Damit zeigt sich eine durchgehende Tendenz des Buches, über die wissenschaftliche Philosophie aktuelle politische Probleme zu behandeln, indem deren philosophische Ursachen aufgedeckt werden: Ulfig bietet die Theorie hinter dem Zeitgeist. Ulfig argumentiert überhaupt im ganzen Buch universalistisch (so auch für universelle versus partikular-islamische Menschenrechte) und für das Individuum gegen kollektivistische Vereinnahmungen, wie sie z. B. die überwunden geglaubte Beurteilung nach dem Geschlecht darstelle, was Männern eine Kollektivschuld für die angebliche Misere der Frauen zuweise. Ulfig tritt für die Werte der Aufklärung ein, die von einflussreichen postmodernen Denkern wie Foucault und Lyotard geleugnet werden; er verteidigt die Objektivität (und damit die Möglichkeit von Wahrheit), die dem relativistischen Denken zum Opfer gefallen sei, wie auch die Hierarchie von wissenschaftlichen Paradigmen (und Kulturen), die keineswegs gleichwertig seien, wie das die Postmoderne behaupte.

Am bedrohlichsten dürfte für unsere Zeit der postmoderne Nihilismus und Anti-Humanismus sein. Aus der Leugnung von allgemeinverbindlichen Werten resultiere, so Ulfig, die Rechtfertigung einer parteiischen Politik nur für bestimmte Gruppen, aus der Ablehnung des Humanismus wiederum die Leugnung der menschlichen Freiheit und letztlich Würde. In Verbindung mit der unterentwickelten Ethik des Marxismus, von dem die Postmoderne abstammt, ergebe sich daraus eine Gewaltbereitschaft der Linken bei der Durchsetzung ihrer partikularistischen politischen Ziele, ironischerweise im Sinne von Nietzsches „Wille zur Macht“.

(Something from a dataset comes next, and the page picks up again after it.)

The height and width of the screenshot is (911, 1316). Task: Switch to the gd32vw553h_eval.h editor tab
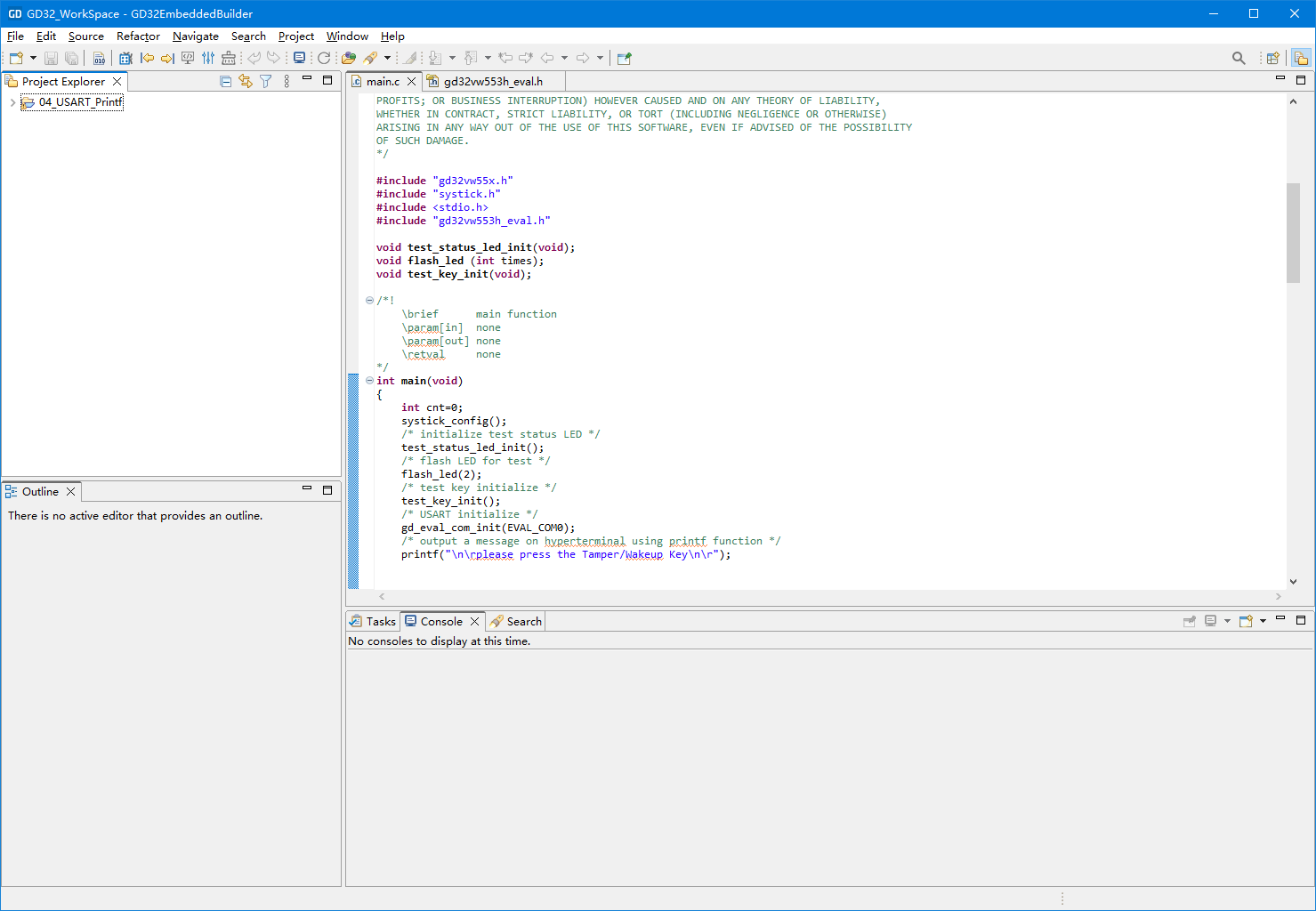tap(492, 81)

Ulfig gelingt in seinem neuen Buch überzeugend eine nachvollziehbare Diagnose: Unsere Zeit krankt an der Beliebigkeit. Insofern gehört sein Buch im weitesten Sinne zur Kulturkritik. Seine Therapie besteht im Rückgriff auf die Werte der Aufklärung des 18. Jahrhunderts, des „Zeitalters der Vernunft“, die seiner Untersuchung nach teils missverstanden, teils verlassen worden seien. Ob die Aufklärung wirklich noch als Remedium für unsere Zeit taugt, wird von nicht Wenigen, auch dem Rezensenten, bezweifelt. Michel Houellebecq z. B., sicher kein Philosoph, aber der vielleicht bedeutendste Literat unserer Zeit, hat knapp verkündet, die Aufklärung sei gescheitert. Ulfig würde das möglicherweise mit der Begründung zurückweisen, die Aufklärung sei noch nicht so wie von den Aufklärern beabsichtigt zum Zuge gekommen. Meines Erachtens ist viel wichtiger, dass Ulfig mit nüchternen Argumenten, also mit den Mitteln der uralten wissenschaftlichen Philosophie, zeigt, dass die postmodernen Thesen falsch sind. So lange dieses Ergebnis nicht breiter akzeptiert wird, schwächt die Dekonstruktion von Werten (wie dem Leistungsprinzip und den Menschenrechten) und die Relativierung von Wissen unsere Gesellschaft, die dadurch immer undemokratischer und anfälliger für Angriffe von Ideologien wird. Diese Gefahr hat Ulfig auf einem hohen gedanklichen und argumentativen Niveau erkannt und benannt, weshalb das Buch unbedingt allen politisch interessierten Lesern zu empfehlen ist.